[Record excerpts — start]
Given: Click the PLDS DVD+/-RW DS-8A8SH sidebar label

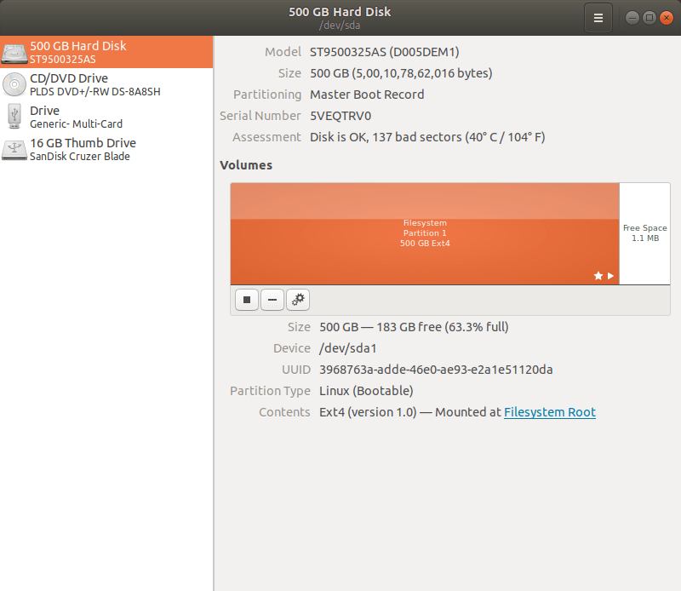Looking at the screenshot, I should coord(95,92).
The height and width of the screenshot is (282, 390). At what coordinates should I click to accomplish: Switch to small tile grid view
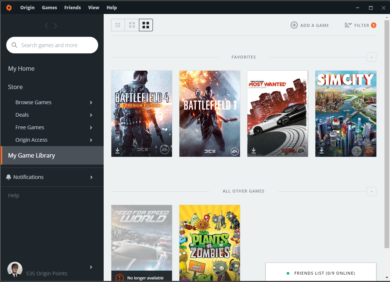tap(118, 25)
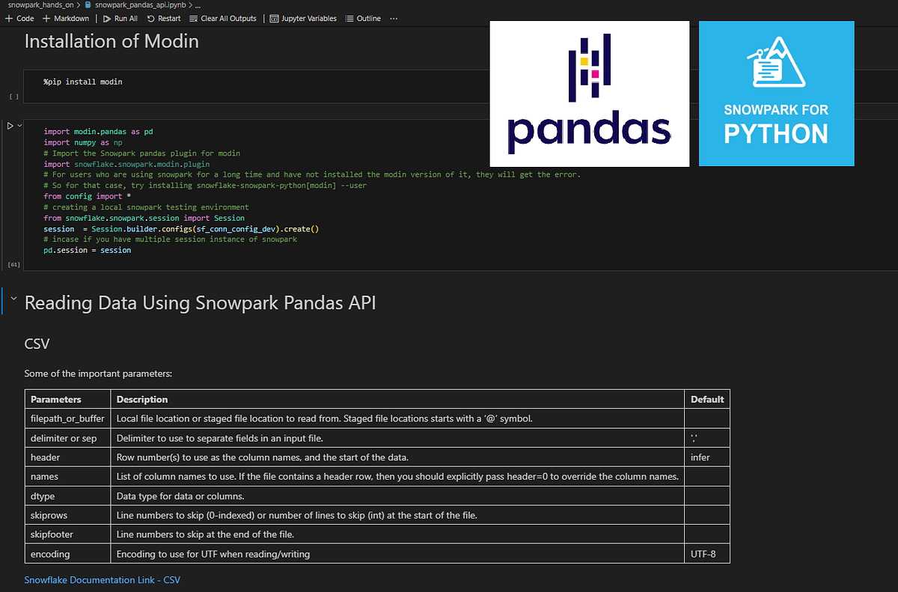The height and width of the screenshot is (592, 898).
Task: Click the Snowpark for Python logo
Action: [776, 93]
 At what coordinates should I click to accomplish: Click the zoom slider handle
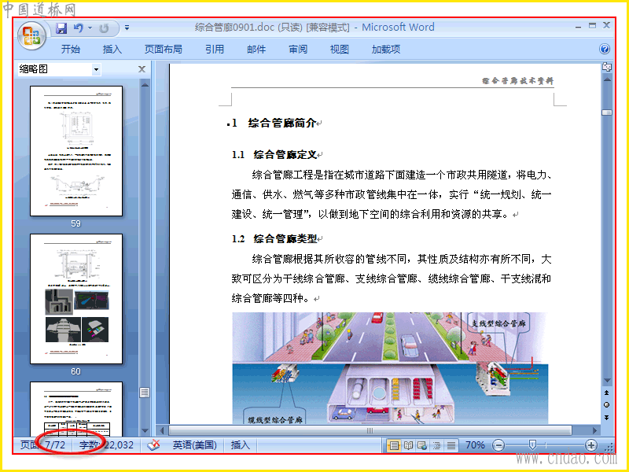(x=532, y=444)
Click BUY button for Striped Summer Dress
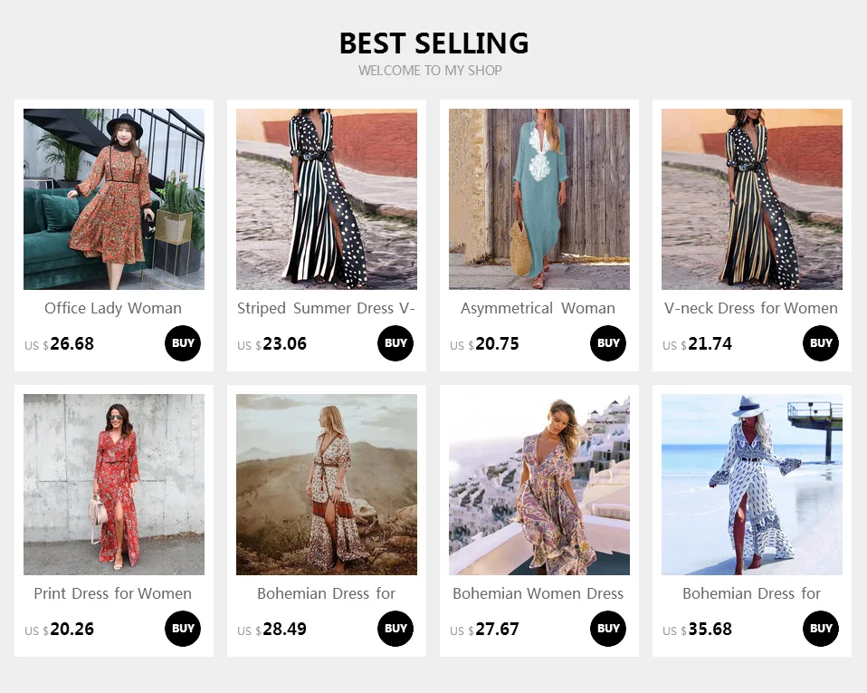The width and height of the screenshot is (867, 693). tap(395, 343)
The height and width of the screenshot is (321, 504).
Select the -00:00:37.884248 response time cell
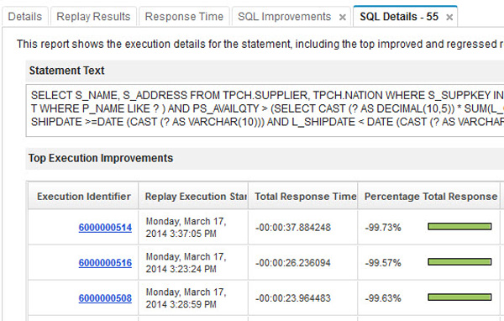click(x=302, y=227)
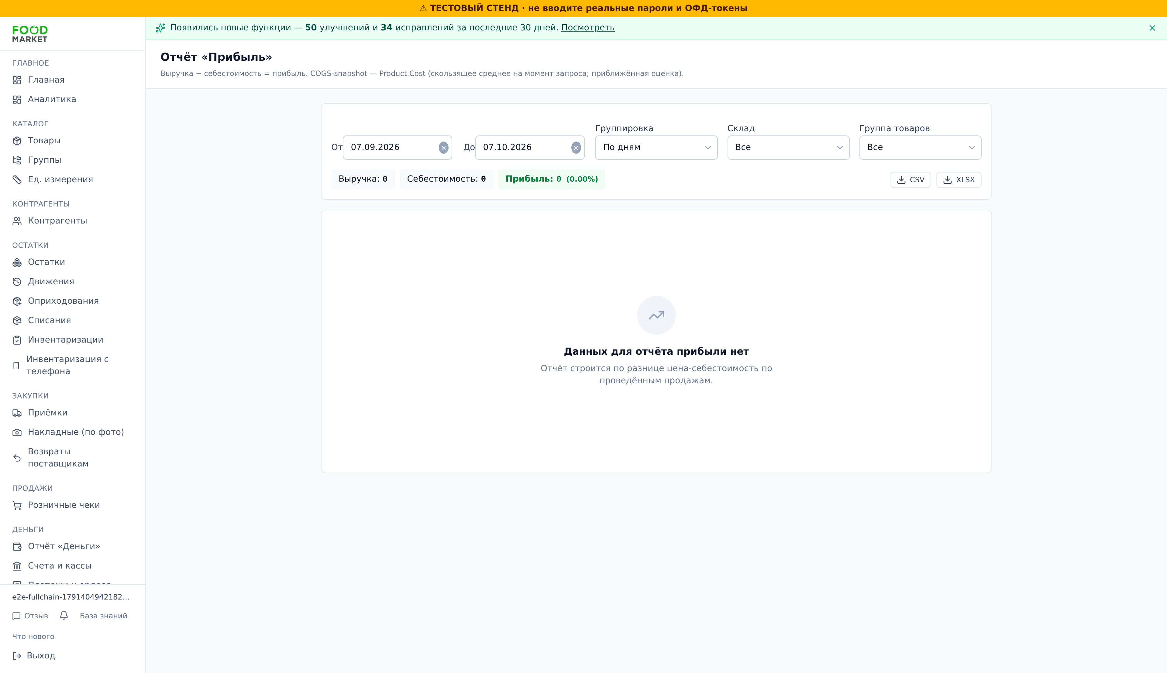Open База знаний link
1167x673 pixels.
(x=103, y=616)
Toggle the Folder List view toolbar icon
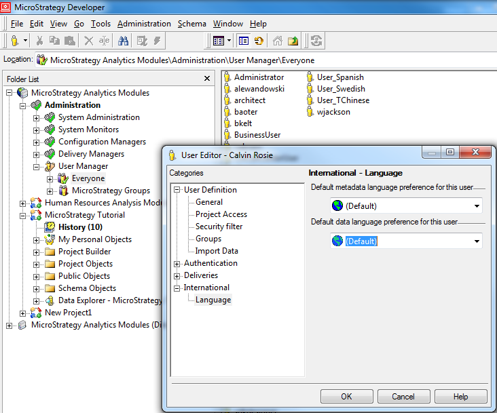Screen dimensions: 497x413 pos(242,41)
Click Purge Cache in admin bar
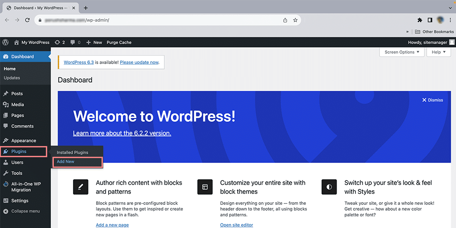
[Record excerpts — finish]
Exercise description
The lines from the one with "At what coordinates should I click to accomplish: Click" to the end of the data above should be retyped exactly, both ends included, and pictures are to be left out.

Answer for this exercise
 At what coordinates should I click to accomplish: Click the zoom slider handle
(x=532, y=444)
Click BUY button for Striped Summer Dress
The width and height of the screenshot is (867, 693). tap(395, 343)
The height and width of the screenshot is (321, 504).
Select the -00:00:37.884248 response time cell
click(x=302, y=227)
Open База знаний link
1167x673 pixels.
(x=103, y=616)
Toggle the Folder List view toolbar icon
Screen dimensions: 497x413 pos(242,41)
Click Purge Cache in admin bar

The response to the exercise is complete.